INSIDER builds genetic profiles by counting the frequency of k-mers in each sequence, then compares it to the average of a particular organism. This allows the algorithm to determine whether something in the sequence is abnormal.
"It is the first method that really [allows] us to do that," Bauer said. "I think there is a lot of need for an algorithm like that," Bauer said.
Steffen Pallarz, bioinformatics officer at the German Federal Office of Consumer Protection and Food Safety, called the translation of genetic code to k-mer profiles "very promising" as a means of understanding unknown genetic samples.
"Being able to quickly compare and analyze samples, without the need for reference genomes, and therefore without the resource-intensive alignment or assembly steps, is a great advantage for numerous analysis aims," Pallarz said via email. "Also, using profiles to filter a metagenomics dataset can be very efficient."

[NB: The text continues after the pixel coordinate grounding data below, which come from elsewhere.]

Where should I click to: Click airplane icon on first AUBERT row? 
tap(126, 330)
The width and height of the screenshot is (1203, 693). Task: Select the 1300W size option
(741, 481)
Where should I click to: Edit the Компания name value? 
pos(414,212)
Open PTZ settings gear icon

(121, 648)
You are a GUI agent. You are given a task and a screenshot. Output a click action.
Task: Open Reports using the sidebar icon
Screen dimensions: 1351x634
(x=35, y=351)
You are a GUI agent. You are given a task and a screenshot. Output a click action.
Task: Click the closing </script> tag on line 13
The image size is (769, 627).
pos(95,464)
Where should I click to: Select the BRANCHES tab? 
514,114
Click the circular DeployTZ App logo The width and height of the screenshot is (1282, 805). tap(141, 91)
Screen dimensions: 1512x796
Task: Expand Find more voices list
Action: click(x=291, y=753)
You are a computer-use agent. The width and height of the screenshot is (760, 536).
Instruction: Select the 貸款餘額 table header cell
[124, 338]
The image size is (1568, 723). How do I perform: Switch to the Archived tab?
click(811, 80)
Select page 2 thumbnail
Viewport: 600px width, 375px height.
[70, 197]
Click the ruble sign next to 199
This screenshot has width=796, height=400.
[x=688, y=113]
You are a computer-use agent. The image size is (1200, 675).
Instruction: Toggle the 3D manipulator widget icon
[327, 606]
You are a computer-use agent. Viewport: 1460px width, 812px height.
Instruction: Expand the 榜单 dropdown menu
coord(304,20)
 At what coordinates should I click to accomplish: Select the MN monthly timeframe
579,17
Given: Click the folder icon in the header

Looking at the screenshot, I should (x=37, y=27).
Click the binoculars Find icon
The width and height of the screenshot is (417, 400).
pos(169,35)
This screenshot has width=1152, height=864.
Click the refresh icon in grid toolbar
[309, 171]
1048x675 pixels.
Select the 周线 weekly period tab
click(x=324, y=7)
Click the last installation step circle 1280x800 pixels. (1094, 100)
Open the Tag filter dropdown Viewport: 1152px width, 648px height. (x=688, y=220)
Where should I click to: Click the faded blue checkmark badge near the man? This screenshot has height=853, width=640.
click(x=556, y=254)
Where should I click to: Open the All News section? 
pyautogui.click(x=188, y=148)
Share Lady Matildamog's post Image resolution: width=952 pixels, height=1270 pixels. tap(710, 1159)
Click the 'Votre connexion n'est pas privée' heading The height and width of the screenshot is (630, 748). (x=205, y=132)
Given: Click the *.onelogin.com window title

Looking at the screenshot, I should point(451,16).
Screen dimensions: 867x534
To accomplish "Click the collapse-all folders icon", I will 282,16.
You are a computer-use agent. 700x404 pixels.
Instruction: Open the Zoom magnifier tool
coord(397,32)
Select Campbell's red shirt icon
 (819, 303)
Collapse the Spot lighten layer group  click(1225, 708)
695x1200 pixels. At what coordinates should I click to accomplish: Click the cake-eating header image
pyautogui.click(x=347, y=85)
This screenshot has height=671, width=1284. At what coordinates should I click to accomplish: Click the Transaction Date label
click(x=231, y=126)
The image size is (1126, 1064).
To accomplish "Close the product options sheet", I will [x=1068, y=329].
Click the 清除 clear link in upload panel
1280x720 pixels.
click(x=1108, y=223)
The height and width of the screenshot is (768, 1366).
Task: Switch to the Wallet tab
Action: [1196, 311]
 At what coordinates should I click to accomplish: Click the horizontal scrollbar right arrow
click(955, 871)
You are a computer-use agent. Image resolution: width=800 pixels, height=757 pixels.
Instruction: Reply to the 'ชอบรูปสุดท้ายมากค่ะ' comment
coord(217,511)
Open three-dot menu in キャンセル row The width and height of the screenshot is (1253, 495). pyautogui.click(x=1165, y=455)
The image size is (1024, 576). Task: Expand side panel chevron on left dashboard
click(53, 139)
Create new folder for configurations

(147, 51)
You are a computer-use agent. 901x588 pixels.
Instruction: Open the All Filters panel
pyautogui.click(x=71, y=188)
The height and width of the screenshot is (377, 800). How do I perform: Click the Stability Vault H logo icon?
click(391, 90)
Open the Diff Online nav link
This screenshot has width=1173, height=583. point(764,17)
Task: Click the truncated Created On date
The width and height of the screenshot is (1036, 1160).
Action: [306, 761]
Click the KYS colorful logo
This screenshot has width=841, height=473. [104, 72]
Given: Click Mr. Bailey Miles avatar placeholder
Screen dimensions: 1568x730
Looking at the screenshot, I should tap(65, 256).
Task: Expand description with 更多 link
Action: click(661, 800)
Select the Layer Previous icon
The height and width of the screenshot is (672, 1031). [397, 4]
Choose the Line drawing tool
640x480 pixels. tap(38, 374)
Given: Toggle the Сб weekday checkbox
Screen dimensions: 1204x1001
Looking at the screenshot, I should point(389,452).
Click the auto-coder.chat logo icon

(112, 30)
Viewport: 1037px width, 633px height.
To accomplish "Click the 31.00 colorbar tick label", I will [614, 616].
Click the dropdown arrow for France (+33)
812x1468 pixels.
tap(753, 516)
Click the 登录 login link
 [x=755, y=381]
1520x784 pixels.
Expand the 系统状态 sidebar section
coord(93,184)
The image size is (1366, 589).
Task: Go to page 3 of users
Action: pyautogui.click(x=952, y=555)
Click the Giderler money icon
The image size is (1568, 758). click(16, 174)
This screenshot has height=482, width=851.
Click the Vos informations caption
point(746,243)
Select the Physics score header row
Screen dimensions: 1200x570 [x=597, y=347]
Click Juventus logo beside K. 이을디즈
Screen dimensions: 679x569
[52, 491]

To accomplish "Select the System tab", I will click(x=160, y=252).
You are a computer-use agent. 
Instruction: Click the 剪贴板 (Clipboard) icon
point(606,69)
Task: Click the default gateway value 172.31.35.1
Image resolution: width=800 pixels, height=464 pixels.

Pallarz, a former postdoctoral researcher in bioinformatics knowledge management at Humboldt University of Berlin, noted that he employed a similar technique in his doctoral dissertation to look for infections in plant transcriptome samples.
Bauer stopped short of calling INSIDER a major breakthrough or some other superlative, and noted that there is always room for improvement. She added that the CSIRO bioinformatics team is now looking for limitations in the technology, such as by making k-mers larger to test the sensitivity of INSIDER.
"Potentially, we could differentiate between mouse and human or potentially even closer-related species," Bauer said. "We have to find the best practice for application cases because it would differ between application cases," she added.
The CSIRO researchers said that future work might look to incorporate common genomic signatures into INSIDER to be more precise at distinguishing between significant and expected signature variation when examining closely related species. They surmised that longer k-mers could help with creating this separation.
Bauer believes that this method can have applicability far beyond the three use cases in the published research. "I'm still quite surprised at such a simplistic method," she said.
"It's a simplistic idea, but it is so powerful. We can apply it to any area," Bauer explained. "Antimicrobial resistance and gene drivers are the first things that we were thinking of, but now the sky's the limit, I guess."